The energy industry’s upstream products — crude oil, natural gas and NGLs — are commodities, so the lowest-cost producers generally do best, especially if they are well-connected to downstream markets. Due in large part to the intensity of competition, finite drilling locations, the constant need for capital investment and the chilling effect of political headwinds, the industry is in the middle of a consolidation cycle that has enabled a select group of top-tier E&Ps to build scale — and longer-lasting inventories — in the most productive parts of the most lucrative shale plays. That scale, in turn, helps these Shale Era winners reduce their costs, gain market share and — important in 2023 and beyond — return a big slice of their free cash flow to investors as dividends and stock buybacks. In today’s RBN blog, we discuss what’s driving that “urge to merge” and what it means for industry players large and small.
Mergers and acquisitions (M&A) cycles often play out like a high-school dance. It starts with the Prom King and Queen, and then the most desirable dance partners are eventually taken. Ultimately, the last people to dance are the ones who were too slow to ask and now must react and accept those still left, or end up on the outside looking in.
M&A cycles following that pattern are nothing new in the energy industry. The “Era of the Super-Major” in the early 2000s was kicked off by the merger of Exxon with Mobil in 1999. This consolidation focused on improving the return on invested capital (ROIC) of the combined business. After the ExxonMobil merger, a bevy of acquisitions followed: BP/Amoco/Arco, Total/Fina/Elf, Chevron/Texaco, and the unification of Royal Dutch and Shell. The goal was the same: scale matters and energy companies must deliver a higher ROIC to attract investment dollars. Since the best combinations usually occur early in the consolidation cycle, the number of potential partners shrinks as time goes on, with targets picked more on availability and less on attractiveness.

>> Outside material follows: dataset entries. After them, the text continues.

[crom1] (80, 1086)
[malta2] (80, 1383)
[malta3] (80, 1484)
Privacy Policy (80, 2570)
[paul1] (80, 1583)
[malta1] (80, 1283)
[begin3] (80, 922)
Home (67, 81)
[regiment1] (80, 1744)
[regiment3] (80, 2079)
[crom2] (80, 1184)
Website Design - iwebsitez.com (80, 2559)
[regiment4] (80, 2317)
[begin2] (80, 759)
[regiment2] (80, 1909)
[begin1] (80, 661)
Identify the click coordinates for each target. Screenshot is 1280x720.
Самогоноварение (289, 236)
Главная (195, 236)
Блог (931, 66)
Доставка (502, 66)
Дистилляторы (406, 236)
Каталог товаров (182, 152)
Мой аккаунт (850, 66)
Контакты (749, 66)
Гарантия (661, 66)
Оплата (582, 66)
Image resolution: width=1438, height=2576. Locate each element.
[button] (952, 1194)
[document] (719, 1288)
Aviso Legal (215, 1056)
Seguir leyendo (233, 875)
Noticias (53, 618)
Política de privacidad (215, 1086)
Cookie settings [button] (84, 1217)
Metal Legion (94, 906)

Those companies dominated the field of U.S. producers as domestic supplies declined prior to the Shale Revolution. So much has changed in the past 15 years that it may be tough to recall how different the U.S. production landscape was prior to that. Most domestic production came from the Gulf of Mexico, plus Alaska’s North Slope, Texas and California. However, as horizontal drilling and hydraulic fracturing took center stage, new areas opened up and the number of rigs per state — and the number of states with active drilling — multiplied.